Buildings with graffiti
Via Pixabay
Leslie Taylor-Grover
October 8, 2021

Just about every city in the U.S. has communities where our people must contend with violence, lack of access to jobs, blighted housing, and poor health. The worst part? White city planners did this ON PURPOSE to keep our people isolated and impoverished. How did they get away with this?

“Zoning” determines where housing, businesses, and other physical structures are located. While other countries use zoning to ensure healthy citizens, cities in the U.S. used zoning to segregate housing and to ensure that blighted communities were Black communities.

Black communities that had resources and historical significance were also destroyed by the interstate highway system. Highways not only isolated our people in low-income communities, but the noise and pollution from vehicles made sure we suffered higher death rates and other health issues.
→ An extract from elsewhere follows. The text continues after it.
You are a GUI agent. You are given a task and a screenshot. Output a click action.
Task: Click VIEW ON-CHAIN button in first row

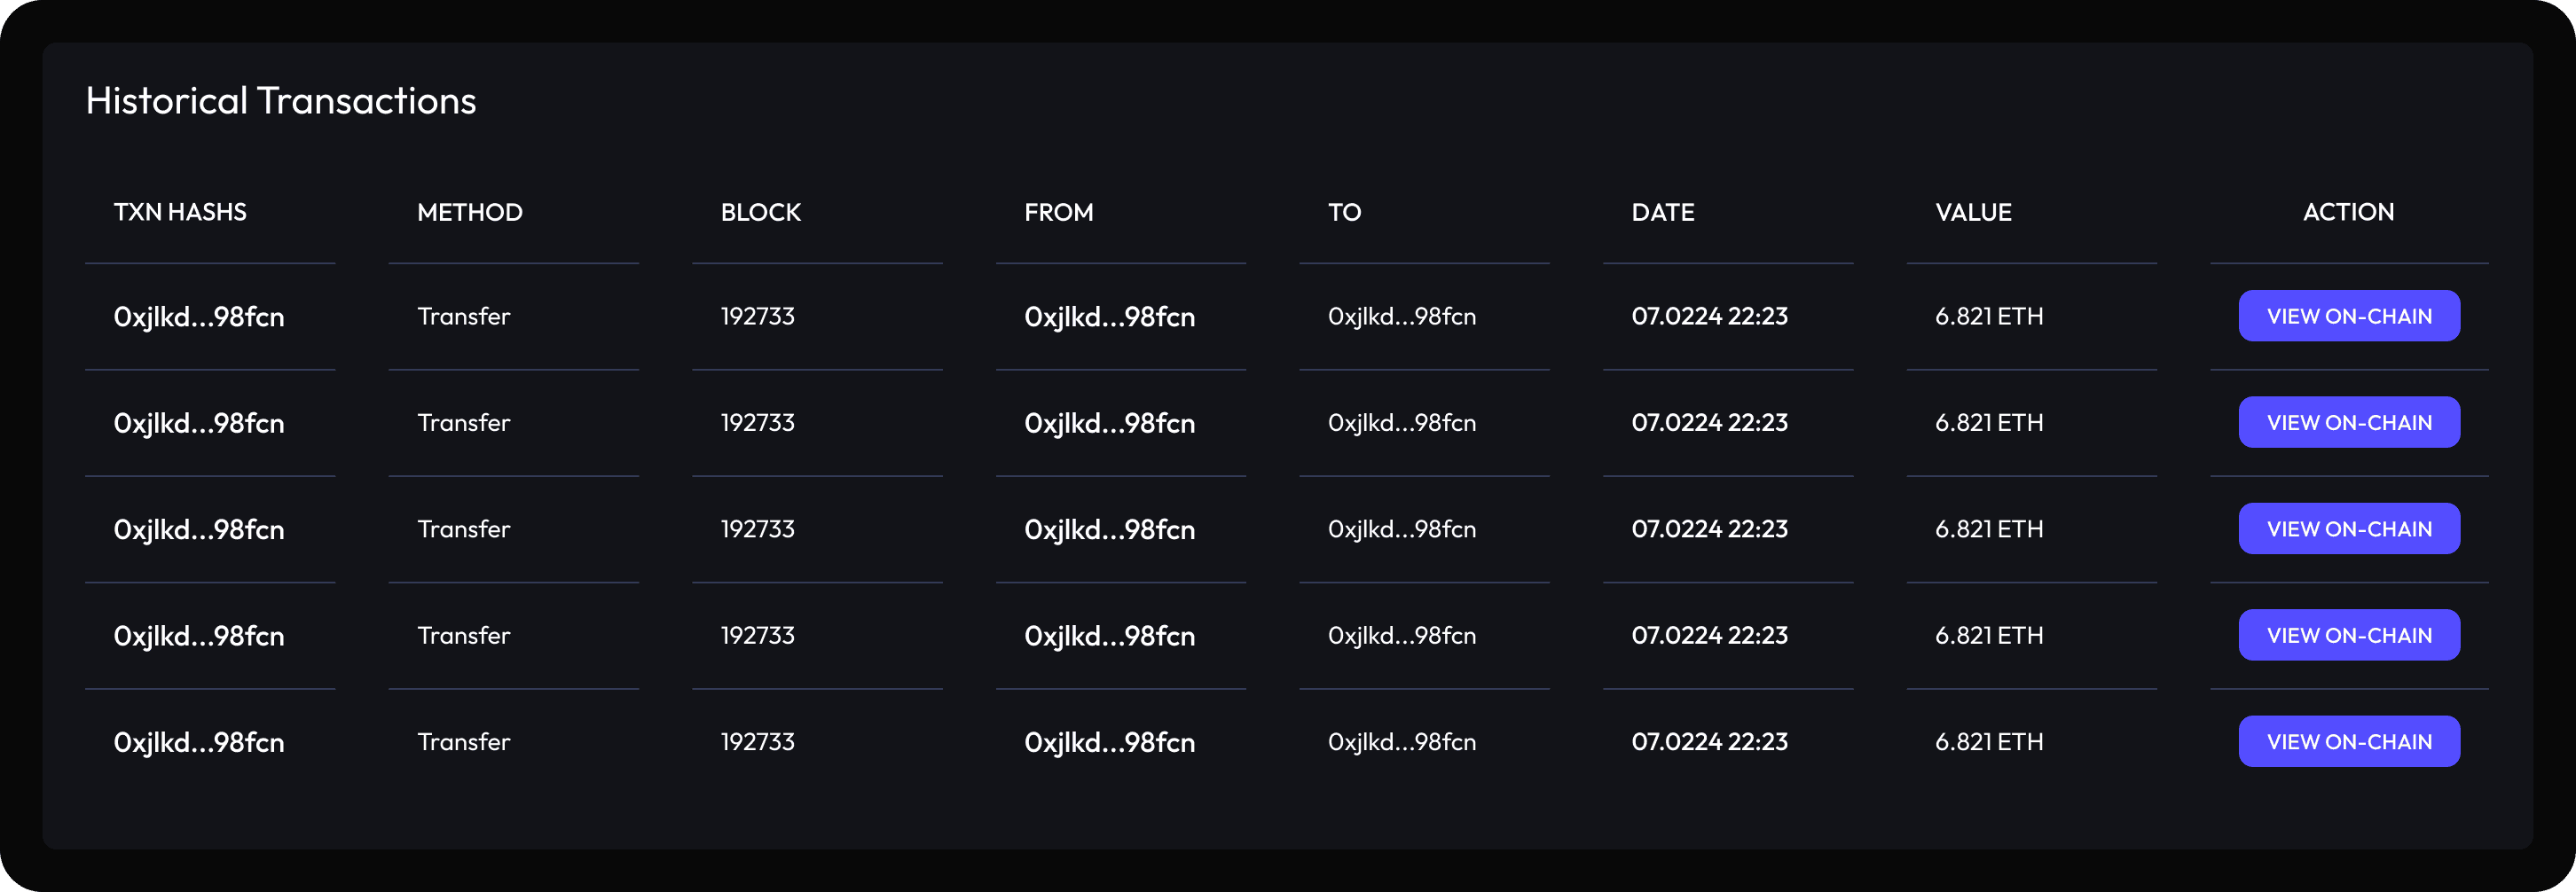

Before the 1960s, if there were places our people had valuable land, cities used “eminent domain” to straight-up steal it from our people, most of the time to benefit developers. 

Of course, city planners ensured that our people – who during most of this time didn’t have the right to vote – didn’t get fairly compensated.

Though most American cities were planned to oppress us, we still have opportunities to challenge these racist systems through community organizing, caring for one another, and entering the field of city planning ourselves!